**Aim of the task**
Please repeat, exactly as written, the line containing "You are a GUI" and every line after it through the end of the records below, leaving out any pictures.

**Given information**
————

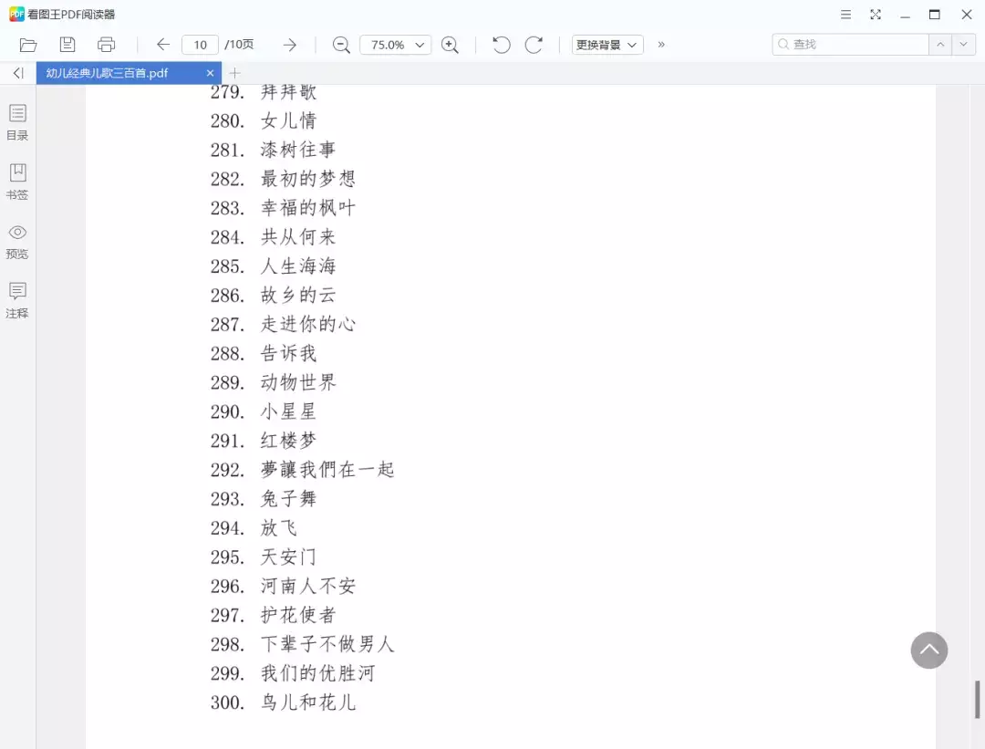Go to previous page arrow
This screenshot has height=749, width=985.
click(x=163, y=45)
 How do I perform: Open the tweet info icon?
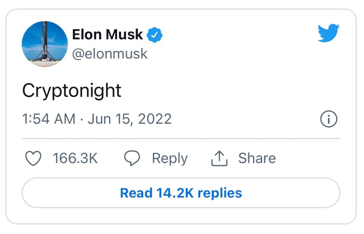tap(328, 119)
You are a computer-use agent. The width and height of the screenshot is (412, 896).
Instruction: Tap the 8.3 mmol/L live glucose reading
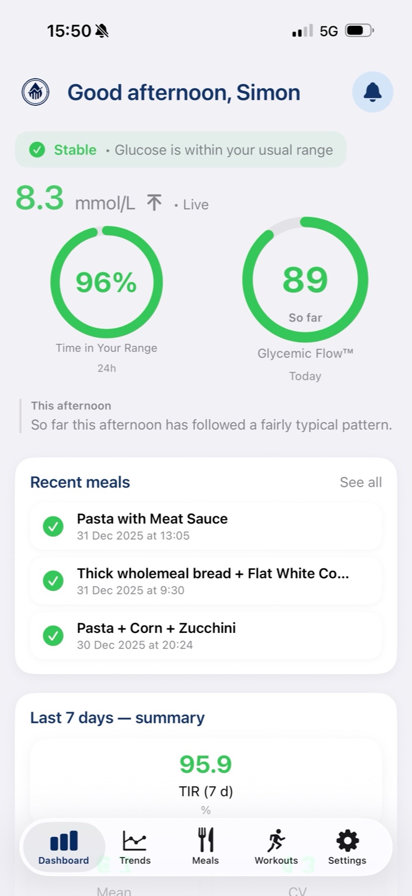(x=40, y=199)
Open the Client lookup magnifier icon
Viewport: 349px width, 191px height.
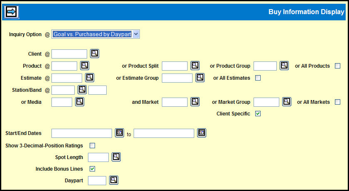click(95, 54)
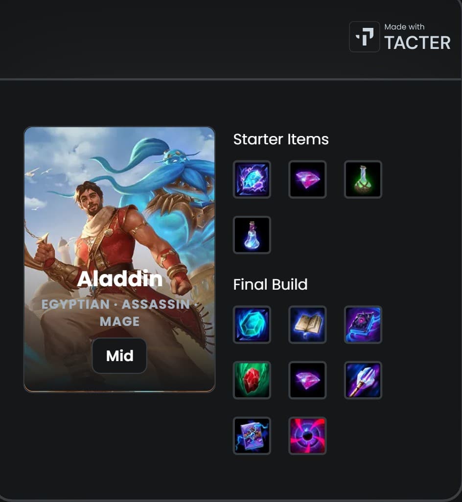This screenshot has width=462, height=502.
Task: Click the pink gem in Final Build
Action: 307,380

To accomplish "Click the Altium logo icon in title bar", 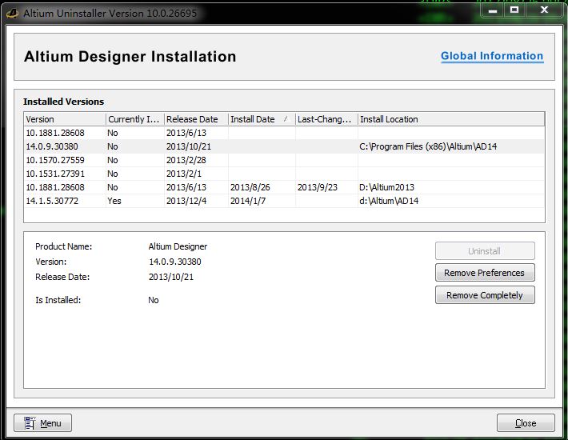I will click(x=12, y=13).
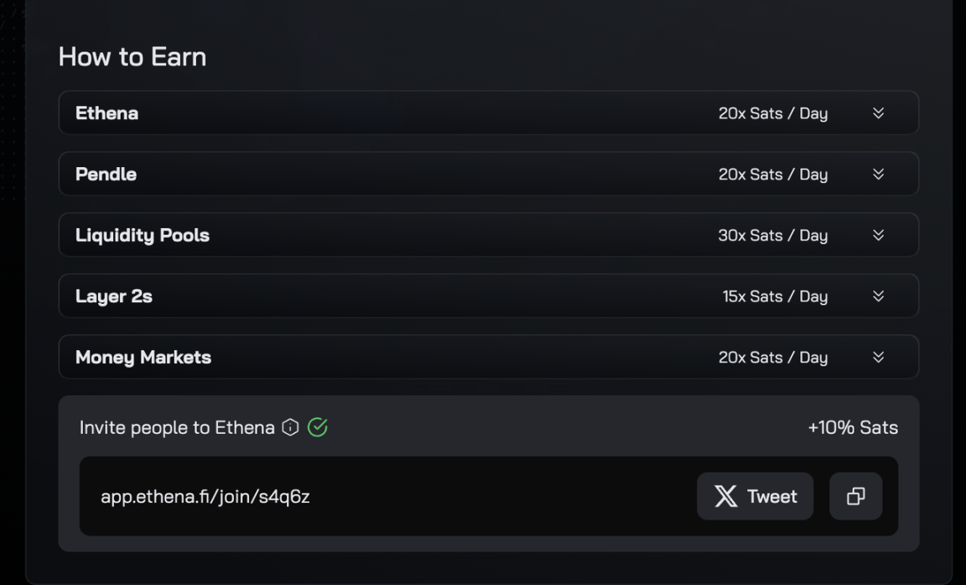The height and width of the screenshot is (585, 966).
Task: Click the Invite people to Ethena text
Action: coord(177,427)
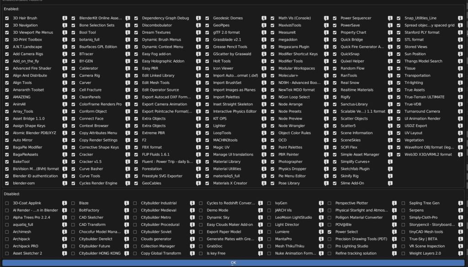Open info icon beside IvyGen
The width and height of the screenshot is (468, 267).
tap(321, 203)
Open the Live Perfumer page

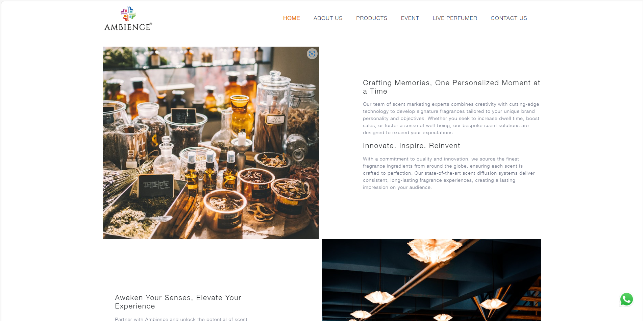[455, 18]
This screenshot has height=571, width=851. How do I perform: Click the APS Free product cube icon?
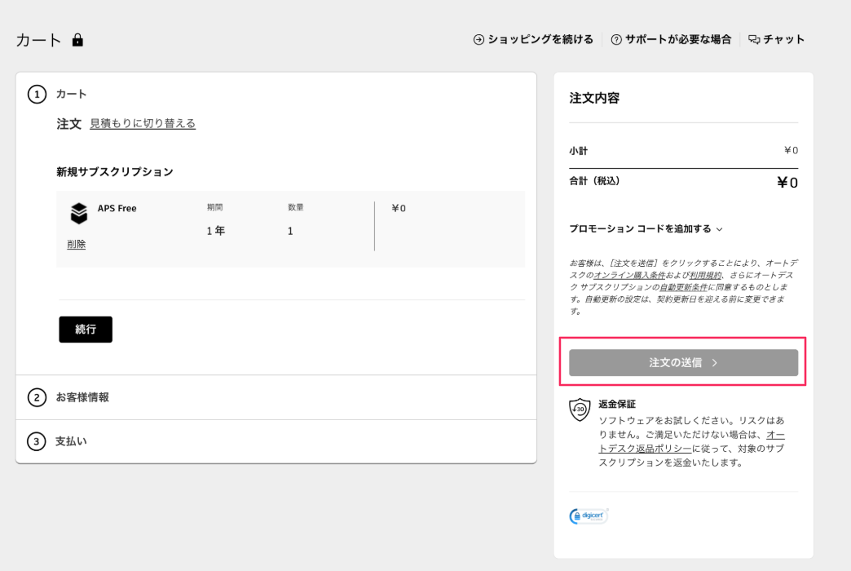pos(78,213)
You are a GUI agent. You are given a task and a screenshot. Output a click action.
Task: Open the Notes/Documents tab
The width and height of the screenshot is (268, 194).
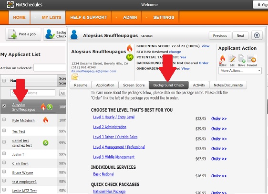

————

**Task output**
You are a GUI agent. You are given a task and a screenshot. Output a click action.
Task: Open the Notes/Documents tab
The width and height of the screenshot is (268, 194).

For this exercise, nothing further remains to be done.